L'accès à l'espace, démocratisé par des acteurs comme SpaceX et Rocket Lab, a considérablement réduit les coûts de mise en orbite. Cette nouvelle ère a ouvert la porte à une vague d'applications spatiales de nouvelle génération, allant des centres de données orbitaux aux constellations de défense, en passant par les systèmes de communication directs vers les appareils.

Cependant, toutes ces technologies se heurtent à un mur commun, le principal goulot d'étranglement de l'industrie : un besoin massif en énergie fiable, abordable et surtout, évolutive.

Le casse-tête des panneaux solaires traditionnels

Dans l'environnement orbital terrestre, le Soleil représente la source d'énergie la plus évidente et la plus abondante, privée des filtres atmosphériques et du cycle jour-nuit.

Pourtant, l'exploitation de cette ressource est loin d'être simple. Les panneaux solaires actuels, malgré leur efficacité, sont conçus avec de lourdes contraintes terrestres. Ils doivent être extrêmement robustes pour survivre aux rigueurs d'un lancement.

Cette contrainte structurelle impose des mécanismes de déploiement en orbite qui sont non seulement complexes, mais aussi lourds et coûteux, grevant la masse et le volume disponibles pour la charge utile principale.
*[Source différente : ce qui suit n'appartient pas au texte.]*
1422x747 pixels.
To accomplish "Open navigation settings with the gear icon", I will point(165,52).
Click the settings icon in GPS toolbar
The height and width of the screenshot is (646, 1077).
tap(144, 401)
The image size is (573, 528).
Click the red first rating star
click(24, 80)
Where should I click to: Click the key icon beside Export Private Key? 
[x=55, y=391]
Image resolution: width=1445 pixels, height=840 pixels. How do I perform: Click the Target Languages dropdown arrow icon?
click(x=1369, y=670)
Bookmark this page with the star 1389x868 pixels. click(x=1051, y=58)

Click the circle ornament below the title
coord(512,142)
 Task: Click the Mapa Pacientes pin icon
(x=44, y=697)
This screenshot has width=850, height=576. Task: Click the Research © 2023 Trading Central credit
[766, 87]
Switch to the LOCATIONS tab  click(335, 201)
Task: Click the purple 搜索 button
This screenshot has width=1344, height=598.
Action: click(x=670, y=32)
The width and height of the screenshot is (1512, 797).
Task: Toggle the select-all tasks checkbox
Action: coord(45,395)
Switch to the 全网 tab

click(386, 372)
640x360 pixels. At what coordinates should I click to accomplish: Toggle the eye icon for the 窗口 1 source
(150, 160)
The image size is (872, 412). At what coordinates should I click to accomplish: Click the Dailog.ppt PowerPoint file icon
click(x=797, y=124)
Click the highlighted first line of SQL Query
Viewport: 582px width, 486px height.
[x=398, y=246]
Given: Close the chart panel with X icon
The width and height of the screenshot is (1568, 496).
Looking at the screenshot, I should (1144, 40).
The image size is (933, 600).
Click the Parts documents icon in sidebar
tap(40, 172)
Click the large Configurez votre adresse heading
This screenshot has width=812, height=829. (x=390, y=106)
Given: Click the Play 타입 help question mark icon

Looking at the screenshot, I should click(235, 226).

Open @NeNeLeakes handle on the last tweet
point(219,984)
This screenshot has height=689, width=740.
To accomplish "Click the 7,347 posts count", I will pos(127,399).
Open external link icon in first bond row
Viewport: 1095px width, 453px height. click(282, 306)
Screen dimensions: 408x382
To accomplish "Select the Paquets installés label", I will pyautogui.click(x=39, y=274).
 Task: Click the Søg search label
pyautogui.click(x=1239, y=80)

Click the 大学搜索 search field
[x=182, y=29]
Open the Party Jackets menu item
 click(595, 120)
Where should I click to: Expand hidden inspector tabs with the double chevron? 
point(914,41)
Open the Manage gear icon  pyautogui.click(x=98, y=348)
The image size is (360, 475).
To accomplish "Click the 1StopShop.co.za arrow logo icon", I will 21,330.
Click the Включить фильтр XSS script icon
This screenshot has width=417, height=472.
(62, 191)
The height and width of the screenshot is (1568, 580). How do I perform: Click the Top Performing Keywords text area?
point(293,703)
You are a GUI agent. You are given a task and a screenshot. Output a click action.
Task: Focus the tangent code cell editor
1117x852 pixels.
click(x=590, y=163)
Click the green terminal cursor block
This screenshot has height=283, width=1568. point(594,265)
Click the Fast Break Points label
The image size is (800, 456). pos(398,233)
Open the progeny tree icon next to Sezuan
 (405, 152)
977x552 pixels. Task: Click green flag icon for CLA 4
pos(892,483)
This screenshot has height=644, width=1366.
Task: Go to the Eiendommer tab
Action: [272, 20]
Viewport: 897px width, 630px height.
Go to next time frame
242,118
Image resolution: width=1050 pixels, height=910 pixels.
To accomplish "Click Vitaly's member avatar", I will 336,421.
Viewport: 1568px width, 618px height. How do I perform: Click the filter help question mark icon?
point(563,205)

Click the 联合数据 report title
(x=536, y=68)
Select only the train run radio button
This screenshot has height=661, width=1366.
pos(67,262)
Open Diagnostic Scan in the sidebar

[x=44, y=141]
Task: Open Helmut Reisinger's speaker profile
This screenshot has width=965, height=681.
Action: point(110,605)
Chaque gramme et chaque centimètre cube comptent lors des lancements de fusées, et le conditionnement de ces appendices énergétiques est un véritable défi d'ingénierie qui limite la puissance disponible pour les satellites.

ARAQYS : une usine orbitale miniature

Face à cette impasse, la société allemande Dcubed propose une approche radicalement différente avec son système ARAQYS. L'idée n'est plus de déployer des panneaux fabriqués sur Terre, mais de les fabriquer directement dans l'espace.

Dcubed panneaux solairees espace impression 3D

Le processus repose sur une technologie ingénieuse : une fine et très compacte couverture solaire flexible se déroule une fois en orbite. Simultanément, un système d'impression 3D embarqué crée une structure de support rigide directement à l'arrière de cette membrane.

La résine utilisée pour l'impression durcit quasi instantanément sous l'effet du rayonnement ultraviolet intense présent dans l'espace, créant une structure solide sans nécessiter de four ou de traitement complexe.

Cette méthode permet de s'affranchir des contraintes de volume de la coiffe du lanceur et de la robustesse excessive exigée pour le décollage. Selon l'entreprise, cette innovation promet une réduction drastique du coût par kilowatt, ouvrant la voie à des infrastructures orbitales bien plus puissantes.

Une feuille de route ambitieuse vers 2027

Le projet ARAQYS est loin d'être un simple concept. Dcubed a défini une feuille de route précise pour valider sa technologie. Avant la mission principale, deux missions précurseurs sont prévues pour 2026 à bord de lancements SpaceX.

Dcubed Araqys panneaux solaires impression 3D espace

La première consistera à fabriquer une poutre de 60 cm dans le vide spatial, et la seconde, plus ambitieuse, imprimera et déploiera un premier panneau solaire d'un mètre à bord du véhicule de service orbital SpaceVan d'Exotrail. Ces démonstrations initiales sont cruciales pour valider les briques technologiques du système.

L'apogée de cette phase sera la mission ARAQYS-D3, planifiée pour le premier trimestre 2027. Embarquée sur un satellite conçu par Astro Digital, elle visera à fabriquer un réseau solaire de 2kW, une puissance significative qui pourrait déjà alimenter de nouvelles applications comme le transfert d'énergie sans fil ou des plateformes de défense.

Si le succès est au rendez-vous, cette technologie pourrait déverrouiller le potentiel de l'économie spatiale, en alimentant les futurs centres de données orbitaux et les systèmes de transport à haute vélocité qui se profilent à l'horizon.